The summit will be an all day event offering different sessions for people to discuss the recommendations and solutions developed by OICA and POWER, and the delivery of a final report for next steps.

The first hearing, held in March, featured testimonies from working class citizens on the importance of unions and raising the minimum wage.

The second hearing, held April 13, at the First United Methodist Church of Germantown, centered on testimonies from community organizers, educators and nonprofit leads, who shared their ideas to solve poverty.

“It was exciting to hear all the solutions and see how so many are intertwined with each other to build an agenda to end poverty in the city,” said Rev. Gregory Holston, OICA CEO and President. “There was a consensus…these are the kinds of things we need to do because we have the power to do them right within in the city of Philadelphia. We don’t have to ask Harrisburg. We don’t have to ask Washington, D.C.”

Ideas suggested at the April hearing focused on a range of areas — from transportation to child care.

Josh Markel of Powelton Village said that new city developments should offer mixed incoming housing, citing Drexel University’s Schuykill Yards, a $3.5 billion residential and business development project, as an example.

“We have to make Drexel realize there must be mixed income housing,” said Markel. “New mixed income housing is important.” Markel added that “housing policy is education policy” and “you can’t have reform of schools without changing the pattern of where people live.”

Arlene Wayne-Thomas, President of the Philadelphia Metropolitan Board of Realists, the local chapter of the National Association of Real Estate Brokers, an organization supporting Black realtors, said home ownership is one piece of ending poverty.

“We have to be able to obtain mortgages,” she said, especially describing the plight of Black potential home buyers. “If we are not getting credit, we cannot buy a house.
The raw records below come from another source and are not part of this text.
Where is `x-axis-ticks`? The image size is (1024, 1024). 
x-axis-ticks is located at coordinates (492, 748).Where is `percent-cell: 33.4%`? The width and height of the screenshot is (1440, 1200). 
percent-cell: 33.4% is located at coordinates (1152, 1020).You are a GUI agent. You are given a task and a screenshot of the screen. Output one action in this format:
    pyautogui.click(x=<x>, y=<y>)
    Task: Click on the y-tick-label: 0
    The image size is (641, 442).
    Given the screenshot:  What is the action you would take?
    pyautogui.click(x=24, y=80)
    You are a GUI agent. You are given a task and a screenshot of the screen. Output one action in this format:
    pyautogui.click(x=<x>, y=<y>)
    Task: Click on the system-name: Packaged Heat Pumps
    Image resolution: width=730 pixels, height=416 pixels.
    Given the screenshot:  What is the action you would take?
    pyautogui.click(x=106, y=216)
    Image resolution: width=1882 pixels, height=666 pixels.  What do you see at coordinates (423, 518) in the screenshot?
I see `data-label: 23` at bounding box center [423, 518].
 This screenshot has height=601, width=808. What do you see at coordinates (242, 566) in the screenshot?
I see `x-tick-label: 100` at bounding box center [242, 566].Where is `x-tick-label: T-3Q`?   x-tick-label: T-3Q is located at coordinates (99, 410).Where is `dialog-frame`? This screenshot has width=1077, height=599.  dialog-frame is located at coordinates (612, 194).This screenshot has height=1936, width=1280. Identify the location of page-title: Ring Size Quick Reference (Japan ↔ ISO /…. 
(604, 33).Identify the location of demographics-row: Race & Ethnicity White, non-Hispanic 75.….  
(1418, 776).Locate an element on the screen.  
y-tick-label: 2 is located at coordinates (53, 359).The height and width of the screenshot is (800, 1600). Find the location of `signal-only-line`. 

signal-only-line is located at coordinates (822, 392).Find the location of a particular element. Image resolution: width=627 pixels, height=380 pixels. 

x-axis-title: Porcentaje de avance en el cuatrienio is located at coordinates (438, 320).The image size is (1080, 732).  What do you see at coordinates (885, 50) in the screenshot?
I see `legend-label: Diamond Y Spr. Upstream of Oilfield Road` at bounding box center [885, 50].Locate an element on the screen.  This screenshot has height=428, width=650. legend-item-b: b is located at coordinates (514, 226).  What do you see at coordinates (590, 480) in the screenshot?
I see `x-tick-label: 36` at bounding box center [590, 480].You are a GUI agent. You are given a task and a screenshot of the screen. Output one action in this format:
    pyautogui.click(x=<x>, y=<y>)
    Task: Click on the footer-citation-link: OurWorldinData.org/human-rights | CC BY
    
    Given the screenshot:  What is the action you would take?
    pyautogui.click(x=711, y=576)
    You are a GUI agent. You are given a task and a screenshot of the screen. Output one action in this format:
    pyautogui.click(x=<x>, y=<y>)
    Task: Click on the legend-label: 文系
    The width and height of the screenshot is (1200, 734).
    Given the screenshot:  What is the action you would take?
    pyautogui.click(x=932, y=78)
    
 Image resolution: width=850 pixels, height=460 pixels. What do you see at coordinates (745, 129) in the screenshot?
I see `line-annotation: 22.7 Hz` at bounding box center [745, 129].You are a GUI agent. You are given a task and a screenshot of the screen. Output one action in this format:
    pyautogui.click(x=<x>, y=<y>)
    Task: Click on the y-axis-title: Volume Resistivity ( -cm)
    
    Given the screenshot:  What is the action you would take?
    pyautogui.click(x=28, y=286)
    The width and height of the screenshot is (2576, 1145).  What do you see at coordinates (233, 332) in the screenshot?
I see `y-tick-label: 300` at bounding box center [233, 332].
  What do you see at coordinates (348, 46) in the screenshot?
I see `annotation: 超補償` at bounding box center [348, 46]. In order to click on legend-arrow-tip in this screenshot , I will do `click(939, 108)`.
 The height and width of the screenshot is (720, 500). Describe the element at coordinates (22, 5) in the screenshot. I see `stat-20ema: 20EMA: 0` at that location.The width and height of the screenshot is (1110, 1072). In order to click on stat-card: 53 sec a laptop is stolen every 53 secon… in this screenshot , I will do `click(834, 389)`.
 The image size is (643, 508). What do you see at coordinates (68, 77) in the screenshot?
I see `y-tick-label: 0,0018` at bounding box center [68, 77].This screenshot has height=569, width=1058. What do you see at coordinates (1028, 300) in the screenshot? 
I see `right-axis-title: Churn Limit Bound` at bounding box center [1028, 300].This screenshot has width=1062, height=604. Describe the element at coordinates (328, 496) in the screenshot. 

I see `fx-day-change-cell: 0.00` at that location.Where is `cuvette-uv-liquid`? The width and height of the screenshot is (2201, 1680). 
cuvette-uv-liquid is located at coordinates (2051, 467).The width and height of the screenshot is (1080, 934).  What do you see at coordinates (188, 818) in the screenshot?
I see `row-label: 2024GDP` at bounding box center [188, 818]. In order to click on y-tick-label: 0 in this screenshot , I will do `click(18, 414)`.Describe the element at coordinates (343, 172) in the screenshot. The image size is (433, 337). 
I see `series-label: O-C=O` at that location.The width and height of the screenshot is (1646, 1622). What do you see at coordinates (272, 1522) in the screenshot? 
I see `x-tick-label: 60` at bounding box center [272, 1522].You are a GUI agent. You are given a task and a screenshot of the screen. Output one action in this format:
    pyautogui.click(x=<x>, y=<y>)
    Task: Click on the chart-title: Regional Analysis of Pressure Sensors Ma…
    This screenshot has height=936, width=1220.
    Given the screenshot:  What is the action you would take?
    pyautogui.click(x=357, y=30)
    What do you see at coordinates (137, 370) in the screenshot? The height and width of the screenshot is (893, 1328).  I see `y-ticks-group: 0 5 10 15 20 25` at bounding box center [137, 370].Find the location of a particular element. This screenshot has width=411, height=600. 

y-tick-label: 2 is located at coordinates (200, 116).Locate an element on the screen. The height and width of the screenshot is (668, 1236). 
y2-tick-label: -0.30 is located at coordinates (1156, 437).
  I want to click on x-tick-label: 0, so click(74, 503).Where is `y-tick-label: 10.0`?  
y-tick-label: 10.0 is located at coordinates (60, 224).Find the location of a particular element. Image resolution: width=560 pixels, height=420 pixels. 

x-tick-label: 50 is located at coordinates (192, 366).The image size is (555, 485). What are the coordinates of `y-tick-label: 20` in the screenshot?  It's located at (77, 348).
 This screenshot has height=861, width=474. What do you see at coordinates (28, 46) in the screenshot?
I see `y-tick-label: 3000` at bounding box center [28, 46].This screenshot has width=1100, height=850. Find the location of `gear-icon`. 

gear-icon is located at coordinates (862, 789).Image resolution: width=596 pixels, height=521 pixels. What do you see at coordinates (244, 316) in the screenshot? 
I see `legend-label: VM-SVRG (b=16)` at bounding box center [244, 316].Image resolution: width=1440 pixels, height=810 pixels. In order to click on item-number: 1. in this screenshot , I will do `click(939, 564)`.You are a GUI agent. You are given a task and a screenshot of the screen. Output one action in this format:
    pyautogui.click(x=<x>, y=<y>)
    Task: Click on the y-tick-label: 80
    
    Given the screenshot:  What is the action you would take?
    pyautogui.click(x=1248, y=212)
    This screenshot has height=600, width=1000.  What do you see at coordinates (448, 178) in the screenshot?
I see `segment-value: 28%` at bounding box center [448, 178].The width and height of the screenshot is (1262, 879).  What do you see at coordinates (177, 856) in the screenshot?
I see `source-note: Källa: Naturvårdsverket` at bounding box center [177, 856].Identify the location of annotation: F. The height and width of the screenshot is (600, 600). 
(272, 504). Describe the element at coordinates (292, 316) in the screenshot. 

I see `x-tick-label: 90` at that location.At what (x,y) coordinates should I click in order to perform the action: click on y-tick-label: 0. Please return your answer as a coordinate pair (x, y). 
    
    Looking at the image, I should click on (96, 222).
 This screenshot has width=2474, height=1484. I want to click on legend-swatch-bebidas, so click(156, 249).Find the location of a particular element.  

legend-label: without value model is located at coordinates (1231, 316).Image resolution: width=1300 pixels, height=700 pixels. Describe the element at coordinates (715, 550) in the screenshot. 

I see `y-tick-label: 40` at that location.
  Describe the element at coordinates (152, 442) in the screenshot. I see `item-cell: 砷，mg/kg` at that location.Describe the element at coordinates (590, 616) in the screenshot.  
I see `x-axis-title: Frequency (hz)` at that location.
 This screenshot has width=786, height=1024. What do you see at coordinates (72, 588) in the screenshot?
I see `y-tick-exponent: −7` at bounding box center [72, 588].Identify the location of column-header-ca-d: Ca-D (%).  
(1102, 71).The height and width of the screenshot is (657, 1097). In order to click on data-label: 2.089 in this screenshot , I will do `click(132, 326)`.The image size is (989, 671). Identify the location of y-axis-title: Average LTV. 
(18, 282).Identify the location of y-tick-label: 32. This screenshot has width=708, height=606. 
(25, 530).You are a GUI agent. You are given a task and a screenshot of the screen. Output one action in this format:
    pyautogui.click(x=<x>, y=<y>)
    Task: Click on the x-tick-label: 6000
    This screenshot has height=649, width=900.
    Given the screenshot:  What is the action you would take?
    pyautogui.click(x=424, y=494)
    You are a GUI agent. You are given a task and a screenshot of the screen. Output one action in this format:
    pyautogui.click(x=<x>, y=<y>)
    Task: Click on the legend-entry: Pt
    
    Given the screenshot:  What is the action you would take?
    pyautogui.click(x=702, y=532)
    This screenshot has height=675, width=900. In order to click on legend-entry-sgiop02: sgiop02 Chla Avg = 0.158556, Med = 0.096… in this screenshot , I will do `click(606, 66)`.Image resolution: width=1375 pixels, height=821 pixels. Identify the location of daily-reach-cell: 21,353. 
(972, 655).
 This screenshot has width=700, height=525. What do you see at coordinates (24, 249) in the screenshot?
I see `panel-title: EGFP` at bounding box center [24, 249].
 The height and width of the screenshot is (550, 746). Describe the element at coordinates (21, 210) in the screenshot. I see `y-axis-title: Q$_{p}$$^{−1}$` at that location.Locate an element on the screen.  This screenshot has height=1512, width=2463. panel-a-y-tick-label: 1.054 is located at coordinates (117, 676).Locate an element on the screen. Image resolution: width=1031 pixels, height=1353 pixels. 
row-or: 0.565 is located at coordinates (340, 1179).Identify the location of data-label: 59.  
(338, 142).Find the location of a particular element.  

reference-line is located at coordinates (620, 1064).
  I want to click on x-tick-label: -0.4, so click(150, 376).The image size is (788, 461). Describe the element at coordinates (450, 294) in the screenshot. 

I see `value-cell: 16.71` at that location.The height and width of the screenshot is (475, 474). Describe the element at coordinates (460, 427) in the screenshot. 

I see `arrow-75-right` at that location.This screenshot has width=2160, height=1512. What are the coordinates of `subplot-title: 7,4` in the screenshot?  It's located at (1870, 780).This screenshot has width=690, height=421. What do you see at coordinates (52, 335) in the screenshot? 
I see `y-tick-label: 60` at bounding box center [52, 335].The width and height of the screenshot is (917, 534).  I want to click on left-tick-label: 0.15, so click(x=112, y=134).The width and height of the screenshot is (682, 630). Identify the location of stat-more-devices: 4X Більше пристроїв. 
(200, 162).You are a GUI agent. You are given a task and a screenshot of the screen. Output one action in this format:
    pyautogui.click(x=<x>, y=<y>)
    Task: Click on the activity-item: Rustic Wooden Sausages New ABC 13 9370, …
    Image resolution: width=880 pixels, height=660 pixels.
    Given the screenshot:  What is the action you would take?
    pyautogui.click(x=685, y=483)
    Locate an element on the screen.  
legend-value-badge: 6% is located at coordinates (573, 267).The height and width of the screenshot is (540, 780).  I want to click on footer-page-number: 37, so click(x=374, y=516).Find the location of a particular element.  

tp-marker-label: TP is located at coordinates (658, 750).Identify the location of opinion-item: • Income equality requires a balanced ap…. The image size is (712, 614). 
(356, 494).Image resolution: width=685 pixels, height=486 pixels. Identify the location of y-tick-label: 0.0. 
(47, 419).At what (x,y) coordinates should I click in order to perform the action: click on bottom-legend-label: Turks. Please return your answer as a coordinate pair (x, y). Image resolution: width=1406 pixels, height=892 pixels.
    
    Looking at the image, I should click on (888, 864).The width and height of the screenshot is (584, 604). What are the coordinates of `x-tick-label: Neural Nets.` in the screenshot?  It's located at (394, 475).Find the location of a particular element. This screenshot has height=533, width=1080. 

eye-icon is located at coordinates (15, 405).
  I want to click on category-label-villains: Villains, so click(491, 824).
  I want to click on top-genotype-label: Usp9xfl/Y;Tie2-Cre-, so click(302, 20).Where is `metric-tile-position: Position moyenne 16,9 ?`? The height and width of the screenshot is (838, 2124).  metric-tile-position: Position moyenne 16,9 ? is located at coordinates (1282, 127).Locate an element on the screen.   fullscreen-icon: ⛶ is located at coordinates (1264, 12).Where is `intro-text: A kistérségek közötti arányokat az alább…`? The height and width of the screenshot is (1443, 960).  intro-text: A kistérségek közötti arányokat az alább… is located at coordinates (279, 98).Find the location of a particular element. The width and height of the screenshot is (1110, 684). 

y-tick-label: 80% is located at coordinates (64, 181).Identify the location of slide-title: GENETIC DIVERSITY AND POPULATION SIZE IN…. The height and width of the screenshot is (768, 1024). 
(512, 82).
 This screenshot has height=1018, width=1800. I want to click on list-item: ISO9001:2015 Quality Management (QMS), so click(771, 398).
The difficulty is criteria — high credit ratings.” Thomas added that one answer to this issue is to “give more flexibility to the policies lenders use.”

Shawn Towey, Child Care Policy Coordinator for Public Citizens for Children and Youth (PCCY), stressed the need for “quality pre-k” and early childhood care.

“We should have universal high quality care. If not free, then it has to be affordable to everyone,” she said, adding that pre-school “can help inoculate children against the damaging effects of poverty and trauma.”

Transportation was another major issue referenced at the hearing.

John Dodds, of the Philadelphia Unemployment Proiect, said the city should explore ways transportation can be made available for the jobs outside of the city.

“African-Americans spend 22 percent more time getting to work than white workers,” he said. “[And] studies show people need access to vehicles to get to work. We need SEPTA to provide access to suburban jobs for Philadelphia residents. Employers chose to leave our city long ago. [Workers] are stuck with jobs in the city that don’t pay as much.”

Other solutions included ideas promoting grocery store co-ops; investment in solar projects that could result in skilled trainings and jobs; and a public bank.

Holston concluded the hearing, encouraging people to think about solutions to mass incarceration, which he noted as a major driver of poverty.

The May 19 Poverty Summit will be held at the Community College of Philadelphia, from 8 a.m. to 8 p.m.